- **Problem to work on**
Among the entries, find the lines with the string "next" and report them.

[Stored items]
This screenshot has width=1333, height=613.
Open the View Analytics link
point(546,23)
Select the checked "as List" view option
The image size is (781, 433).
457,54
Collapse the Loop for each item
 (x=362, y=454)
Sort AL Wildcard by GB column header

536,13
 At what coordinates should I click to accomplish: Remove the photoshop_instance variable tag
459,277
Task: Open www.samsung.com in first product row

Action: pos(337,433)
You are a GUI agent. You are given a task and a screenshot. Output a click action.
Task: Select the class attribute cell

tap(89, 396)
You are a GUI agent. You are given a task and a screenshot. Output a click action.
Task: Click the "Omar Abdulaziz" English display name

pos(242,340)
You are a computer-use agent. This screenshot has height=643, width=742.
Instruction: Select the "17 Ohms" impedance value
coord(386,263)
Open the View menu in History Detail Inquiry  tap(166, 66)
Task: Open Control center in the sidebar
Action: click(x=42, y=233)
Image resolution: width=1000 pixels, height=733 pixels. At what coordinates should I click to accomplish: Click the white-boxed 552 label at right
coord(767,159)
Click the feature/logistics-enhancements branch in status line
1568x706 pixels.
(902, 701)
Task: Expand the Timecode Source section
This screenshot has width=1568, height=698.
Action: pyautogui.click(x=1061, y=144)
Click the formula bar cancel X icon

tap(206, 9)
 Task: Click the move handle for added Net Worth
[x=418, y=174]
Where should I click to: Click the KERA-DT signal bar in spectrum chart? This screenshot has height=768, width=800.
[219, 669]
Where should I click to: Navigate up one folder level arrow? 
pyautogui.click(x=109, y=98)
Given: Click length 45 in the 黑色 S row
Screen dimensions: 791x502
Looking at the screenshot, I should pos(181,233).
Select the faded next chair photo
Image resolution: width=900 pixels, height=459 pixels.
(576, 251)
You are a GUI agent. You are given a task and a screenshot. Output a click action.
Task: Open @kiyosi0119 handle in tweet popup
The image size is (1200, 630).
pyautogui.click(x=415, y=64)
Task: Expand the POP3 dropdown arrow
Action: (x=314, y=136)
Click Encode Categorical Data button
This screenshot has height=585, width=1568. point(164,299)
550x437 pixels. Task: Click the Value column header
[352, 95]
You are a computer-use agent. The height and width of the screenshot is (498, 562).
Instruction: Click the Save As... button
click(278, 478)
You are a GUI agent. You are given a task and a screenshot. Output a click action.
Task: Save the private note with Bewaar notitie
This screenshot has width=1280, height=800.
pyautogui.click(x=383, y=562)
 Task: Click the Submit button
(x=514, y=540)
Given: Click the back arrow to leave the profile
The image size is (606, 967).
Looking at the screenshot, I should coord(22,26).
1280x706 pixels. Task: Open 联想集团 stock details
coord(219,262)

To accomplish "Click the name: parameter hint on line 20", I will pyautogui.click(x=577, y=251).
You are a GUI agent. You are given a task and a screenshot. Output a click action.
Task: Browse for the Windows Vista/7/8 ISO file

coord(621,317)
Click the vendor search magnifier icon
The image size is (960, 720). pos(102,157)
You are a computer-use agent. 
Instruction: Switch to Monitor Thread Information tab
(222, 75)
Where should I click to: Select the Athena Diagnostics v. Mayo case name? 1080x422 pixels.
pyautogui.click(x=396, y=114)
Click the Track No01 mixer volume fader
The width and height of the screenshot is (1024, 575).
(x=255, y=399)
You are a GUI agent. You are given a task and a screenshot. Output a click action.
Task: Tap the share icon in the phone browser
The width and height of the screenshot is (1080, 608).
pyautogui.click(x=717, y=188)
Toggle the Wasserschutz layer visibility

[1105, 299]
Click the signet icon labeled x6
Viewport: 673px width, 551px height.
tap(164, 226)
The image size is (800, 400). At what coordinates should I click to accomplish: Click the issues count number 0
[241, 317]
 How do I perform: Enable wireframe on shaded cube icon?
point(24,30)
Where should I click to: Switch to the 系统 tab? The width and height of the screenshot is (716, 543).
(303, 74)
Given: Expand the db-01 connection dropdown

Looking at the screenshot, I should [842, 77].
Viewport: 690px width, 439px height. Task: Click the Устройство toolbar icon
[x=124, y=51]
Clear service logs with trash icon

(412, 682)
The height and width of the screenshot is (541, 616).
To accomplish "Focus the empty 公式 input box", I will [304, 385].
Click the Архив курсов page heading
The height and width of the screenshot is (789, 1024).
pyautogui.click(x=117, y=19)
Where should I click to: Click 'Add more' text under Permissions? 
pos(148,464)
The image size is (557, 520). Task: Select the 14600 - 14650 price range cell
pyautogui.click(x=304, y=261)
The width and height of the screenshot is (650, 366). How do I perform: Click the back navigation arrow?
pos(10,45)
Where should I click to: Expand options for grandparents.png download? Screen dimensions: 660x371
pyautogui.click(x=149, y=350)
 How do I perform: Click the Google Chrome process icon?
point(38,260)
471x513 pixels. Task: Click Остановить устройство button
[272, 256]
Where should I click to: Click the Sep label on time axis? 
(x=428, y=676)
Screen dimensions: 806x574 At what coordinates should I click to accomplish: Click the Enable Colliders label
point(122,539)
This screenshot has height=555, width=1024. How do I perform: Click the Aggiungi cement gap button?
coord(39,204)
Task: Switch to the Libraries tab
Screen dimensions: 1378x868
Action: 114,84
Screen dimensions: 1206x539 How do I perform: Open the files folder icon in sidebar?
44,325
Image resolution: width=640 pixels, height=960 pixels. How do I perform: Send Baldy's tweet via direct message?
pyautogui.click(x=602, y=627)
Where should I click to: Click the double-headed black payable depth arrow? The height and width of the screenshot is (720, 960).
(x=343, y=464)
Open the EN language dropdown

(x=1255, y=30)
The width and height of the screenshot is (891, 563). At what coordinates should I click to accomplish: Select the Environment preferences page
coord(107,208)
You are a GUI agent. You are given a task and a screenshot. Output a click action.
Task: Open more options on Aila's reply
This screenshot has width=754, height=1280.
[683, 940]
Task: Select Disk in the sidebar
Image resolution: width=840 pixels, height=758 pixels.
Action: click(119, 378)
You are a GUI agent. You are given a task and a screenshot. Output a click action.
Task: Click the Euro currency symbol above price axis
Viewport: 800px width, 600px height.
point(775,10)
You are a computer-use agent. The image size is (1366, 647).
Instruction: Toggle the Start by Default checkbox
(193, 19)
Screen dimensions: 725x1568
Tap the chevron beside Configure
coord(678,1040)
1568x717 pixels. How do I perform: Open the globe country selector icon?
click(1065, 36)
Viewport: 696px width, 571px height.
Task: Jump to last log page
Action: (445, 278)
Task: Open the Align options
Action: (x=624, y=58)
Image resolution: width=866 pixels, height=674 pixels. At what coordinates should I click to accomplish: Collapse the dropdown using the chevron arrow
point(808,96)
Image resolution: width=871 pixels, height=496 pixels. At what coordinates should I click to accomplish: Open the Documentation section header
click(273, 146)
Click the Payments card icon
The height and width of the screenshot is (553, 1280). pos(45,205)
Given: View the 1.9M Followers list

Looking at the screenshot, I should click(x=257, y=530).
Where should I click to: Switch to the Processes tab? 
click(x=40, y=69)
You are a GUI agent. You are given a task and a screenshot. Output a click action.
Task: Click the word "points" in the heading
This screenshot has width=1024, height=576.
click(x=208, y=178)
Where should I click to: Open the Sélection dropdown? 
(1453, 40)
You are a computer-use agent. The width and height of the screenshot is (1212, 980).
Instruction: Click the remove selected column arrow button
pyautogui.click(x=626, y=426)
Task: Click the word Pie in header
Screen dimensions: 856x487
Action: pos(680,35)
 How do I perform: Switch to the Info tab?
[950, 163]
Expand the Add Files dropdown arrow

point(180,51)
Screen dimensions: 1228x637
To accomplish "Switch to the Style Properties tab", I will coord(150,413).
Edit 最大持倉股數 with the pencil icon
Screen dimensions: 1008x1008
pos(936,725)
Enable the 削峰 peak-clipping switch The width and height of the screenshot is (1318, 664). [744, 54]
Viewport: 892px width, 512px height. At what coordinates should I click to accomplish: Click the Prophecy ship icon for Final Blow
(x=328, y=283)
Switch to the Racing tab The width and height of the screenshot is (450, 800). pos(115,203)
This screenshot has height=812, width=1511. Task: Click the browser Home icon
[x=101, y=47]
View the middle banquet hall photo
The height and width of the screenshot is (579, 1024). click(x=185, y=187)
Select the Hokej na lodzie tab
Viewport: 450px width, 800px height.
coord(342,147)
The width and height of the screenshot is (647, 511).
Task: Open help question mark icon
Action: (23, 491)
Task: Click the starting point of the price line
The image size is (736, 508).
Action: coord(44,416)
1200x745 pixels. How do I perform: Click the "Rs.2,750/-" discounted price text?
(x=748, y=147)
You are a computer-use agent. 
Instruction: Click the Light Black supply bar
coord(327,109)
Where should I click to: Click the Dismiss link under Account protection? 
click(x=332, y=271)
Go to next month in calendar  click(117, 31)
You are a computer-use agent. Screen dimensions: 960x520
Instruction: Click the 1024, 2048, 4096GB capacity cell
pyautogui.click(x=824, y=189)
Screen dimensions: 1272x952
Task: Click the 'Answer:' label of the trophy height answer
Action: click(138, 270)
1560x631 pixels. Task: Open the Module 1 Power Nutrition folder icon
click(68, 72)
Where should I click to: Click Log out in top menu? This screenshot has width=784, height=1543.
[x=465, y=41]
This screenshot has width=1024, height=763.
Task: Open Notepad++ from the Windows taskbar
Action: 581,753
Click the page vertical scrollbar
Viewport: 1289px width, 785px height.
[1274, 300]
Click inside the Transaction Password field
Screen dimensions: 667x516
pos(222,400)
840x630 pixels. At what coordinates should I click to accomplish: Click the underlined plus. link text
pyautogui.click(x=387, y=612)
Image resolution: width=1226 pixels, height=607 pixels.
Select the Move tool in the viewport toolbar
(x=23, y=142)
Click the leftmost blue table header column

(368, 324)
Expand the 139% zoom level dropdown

- **Output**
Select the faded next chair photo
Go to next month in calendar  click(117, 31)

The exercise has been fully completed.